# LED Headlights Adjustment



## MartinFroue (Jun 7, 2018)

I have factory installed LED Headlights and LED daytime running lights with my 2018 Tiguan.
But I find that at night the lights do not aim far enough....My eyes are always looking at the line where they end on the road...pretty annoying.

I would like to adjust them to aim a little bit higher.

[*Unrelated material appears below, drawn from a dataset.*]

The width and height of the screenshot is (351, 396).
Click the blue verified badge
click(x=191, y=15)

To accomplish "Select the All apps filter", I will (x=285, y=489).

Anymore knows if I can change that? Allen Key?


----------



## pwaug (Jan 4, 2001)

MartinFroue said:


> I have factory installed LED Headlights and LED daytime running lights with my 2018 Tiguan.
> But I find that at night the lights do not aim far enough....My eyes are always looking at the line where they end on the road...pretty annoying.
> 
> I would like to adjust them to aim a little bit higher.
> ...


There is an earlier post with pictures on this forum that explains how to do this, but I can't seem to find it right now.


----------



## pwaug (Jan 4, 2001)

This was posted by marshotel "There is a white plastic adjustment screw at the top of each headligh, I marked the original position with paint so that I had a reference point. I originally gave each one a full turn (clockwise) but that was a bit too much so I turned it back 1/2 a turn and they are perfect. The thing I find most surprising is that they said they don't light the sides of the road up enough, I feel like they light up both sides better than any car I have had. I compared them to my wife's 17 X3 and the Tiguan LED's provide better light output on the sides." He was trying to adjust his down.


----------



## JenSnyder1083 (Nov 20, 2017)

Anyone have any luck adjusting the LEDs up? I asked the dealer to check while they had it last week for b-pillar rattle and they said in the computer, they're as high as they are allowed to set them. Makes me think they can be raised. The repair tag said "headlight adjustment - headlights are aimed at the correct height. Any higher the vehicle will blind other drivers".


----------



## absoluteczech (Sep 13, 2006)

Don't forget youre in an SUV which is taller, adjusting them too high will blind others. It's not like being in a Golf. That could be the reason you feel they are "pointing down" more


----------



## marshotel (Mar 15, 2006)

pwaug said:


> This was posted by marshotel "There is a white plastic adjustment screw at the top of each headligh, I marked the original position with paint so that I had a reference point. I originally gave each one a full turn (clockwise) but that was a bit too much so I turned it back 1/2 a turn and they are perfect. The thing I find most surprising is that they said they don't light the sides of the road up enough, I feel like they light up both sides better than any car I have had. I compared them to my wife's 17 X3 and the Tiguan LED's provide better light output on the sides." He was trying to adjust his down.


Yes, it’s really easy. I had to lower the lights on my original one and I had to raise raise them on my new one (vw bought back my original one after 7 months) just yesterday. Just be careful not to go too high.


----------



## gerardrjj (Sep 4, 2014)

I adjusted mine up on day 2 of ownership. Took 5 minutes to locate the adjusters, locate the correct hex tool and turn them upwards a bit. 
There's a second set of "adjusters" under black caps that don't do anything. It really is a simple task.
I've not gotten any flashes at the level I moved them to but the difference is night and day between factory low and turned up about two turns (I'm guessing wildly as I don't recall). But the general rule is that at 25 feet from the car the top of the projector pattern should be 1.5" below where they were at the headlight as I understand.

Between the adjusted headlights and putting super bright LEDs in the fog lights I put put put a LOT of light


----------



## pbrowne (Dec 1, 2014)

Here is the link to the UK forum discussion showing where the adjusting screw is located: https://www.tiguanforums.co.uk/viewtopic.php?t=4352&start=30


----------